Relationships are hard. I don’t care what anyone says, they are hard. I am not talking about friendships or relationships with your brothers or sisters or mothers or fathers. I am talking about a relationship with your significant other; your spouse, your boyfriend, girlfriend, husband, wife, partner, companion, whatever you want to call it. They are hard. I guarantee you talk to any couple; whether they have been together 50 years or 5 months, they will all say the same thing. Relationships are hard. The hardest part of a relationship may be the time between six months and two years. I use that time frame because the first six months of a relationship everything is brand new. You are discovering one another, there is magic. You have the first date, the first kiss, the first time making love, meeting family and friends for the first time, going away together for the first time. Seeing the man or woman you are dating naked for the first time can be the most magical moment you ever experience. Waking up next to that person for the first time and realizing that it feels good waking up next to him or her. Those are magical moments that you never want to forget.
After the six month mark though, life starts to intervene. Gone are the firsts. Things become old hat, so to speak. You care very much for this person but maybe he or she has a lot going on his life and can’t make the time for you that was easier when things first started. Maybe work is getting in the way. Maybe previous relationships keep coming back to haunt one or the other or both parties. If a relationship is going to work, you usually find that out between the six month and two-year mark. Someone may want to move fast, yet the other may want to move slower. One of you is a dreamer, the other is a realist. Those things can get in the way of enjoying one another. If one party has his or her head in the clouds and the other party is firmly planted on the ground, that can cause a problem and signals can get crossed and arguments ensue. If one party says I love you first and the other party doesn’t. That can also cause problems. So what does a couple do when they hit the first major obstacle of their relationship? Well, that first hurdle is the hardest. That is when you can tell if things are going to go further or if it’s dead in the water.
The key to that first obstacle and figuring out where things are going is communication. I am not talking about: “How are you feeling? Is there anything you want to tell me?” No. In my humble opinion, it is about a frank open dialogue where each party can inform the other party about how he or she is feeling. It isn’t hurling accusations and telling someone you are suffocating me. It’s about telling your boyfriend that you can’t dream the big dreams yet. That right now, settling for the smaller dreams is best he can do. It’s about letting your girlfriend know you love them and are ready to spend the rest of your life with them, but you know she is not ready and you are trying to push too hard. Communication in a relationship is informing your partner that you feel overwhelmed by the talk of the future and the past, you just want to enjoy the moment. Communicating with your spouse is saying; I have to dream the big dreams, because that is what helps me focus on the here and now, so I can achieve the dream.

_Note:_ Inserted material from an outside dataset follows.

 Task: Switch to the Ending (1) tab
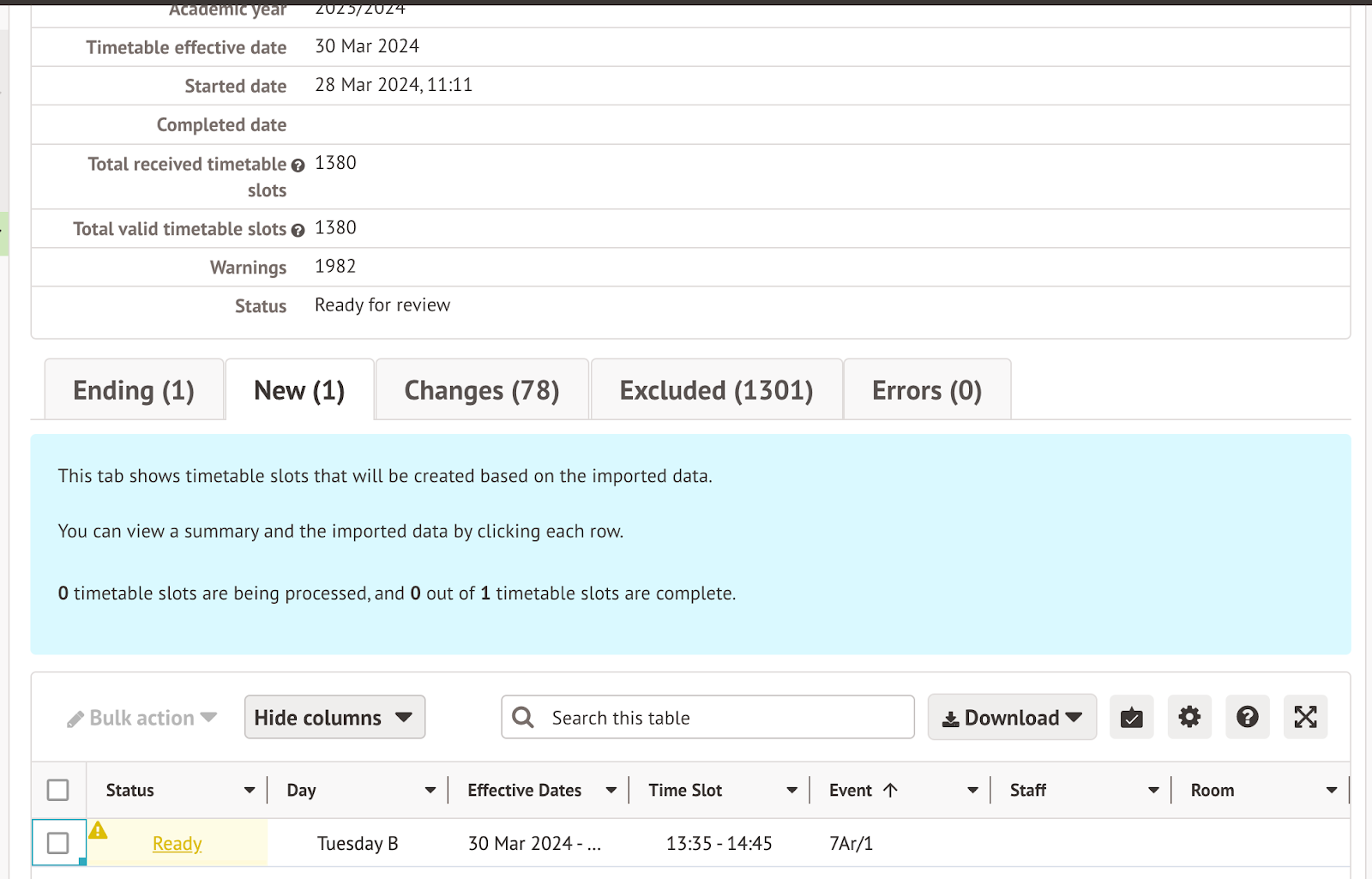click(134, 390)
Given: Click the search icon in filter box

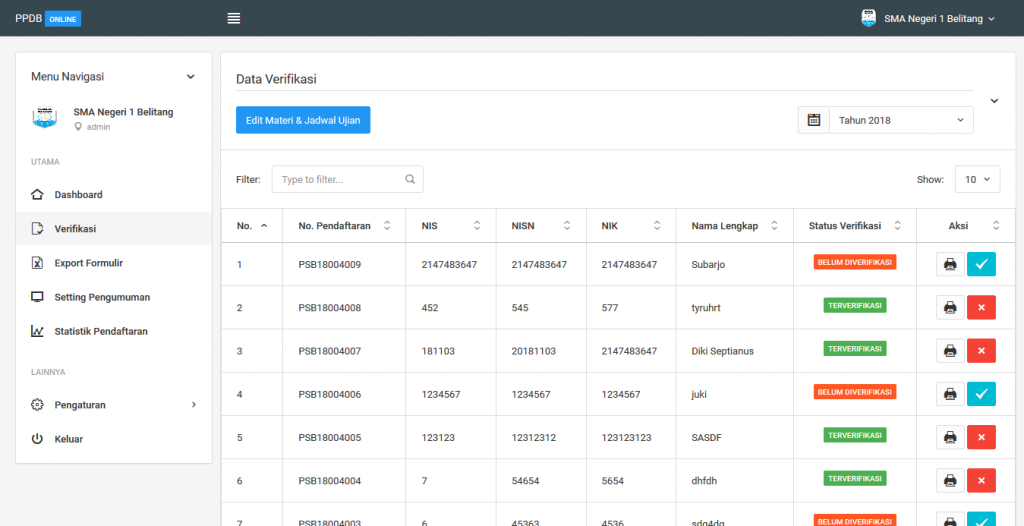Looking at the screenshot, I should pyautogui.click(x=410, y=180).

Sometimes, in relationships the best first is that first hard discussion you have with your new boyfriend or girlfriend. It’s beginning to understand how the other person thinks and where they are coming from. How to help bring you closer together, without falling apart. Looking at the situation through someone else’s eyes enables both parties to see things that maybe the could not see before. How dreaming too much can make the dream less magical. Talking about feelings and “stuff” in one another’s lives makes the time you spend together a little more taxing. Sometimes, it is nice just to be in the moment, not think about the world outside the bedroom door. Ignoring the phone and Facebook and the text messages for a while and just enjoying the company of someone who you have a great connection with and who you care about a great deal. In a relationship, understanding that the other does not come from where you come from. You two are still two different people with two very different backgrounds. Instead of getting angry and upset about it, work towards each achieving a better understanding of the other person, look at where he or she is and look at your life. Don’t think he does not want to spend time with you. Think to yourself, he is spending what time he does have with me. Instead of saying she is planning my life away; say slow down and lets plan together, one step at a time.
One thing I have learned over the years, the more you try to force someone to see your point of view the more blinded the other person becomes. Do not force your point on the other person, but show them what you are thinking and ask to see what they are thinking. If you can have an intelligent conversation about what is bothering you both, then it is easier to come up with a solution. In the end, what matters is that you come away from that discussion having both learned something about the other person. If you both have a better idea of where the other is coming from; he will learn not to dream so big and she will have learned that dreaming is not a bad thing. What’s important is he does not try to rush a relationship, which is just starting to blossom and his boyfriend is tries to give as much as he can with what he has to give, but that will change. When the discussion is over, kiss one another, touch one another, hold one another and make love like it was the first time all over again.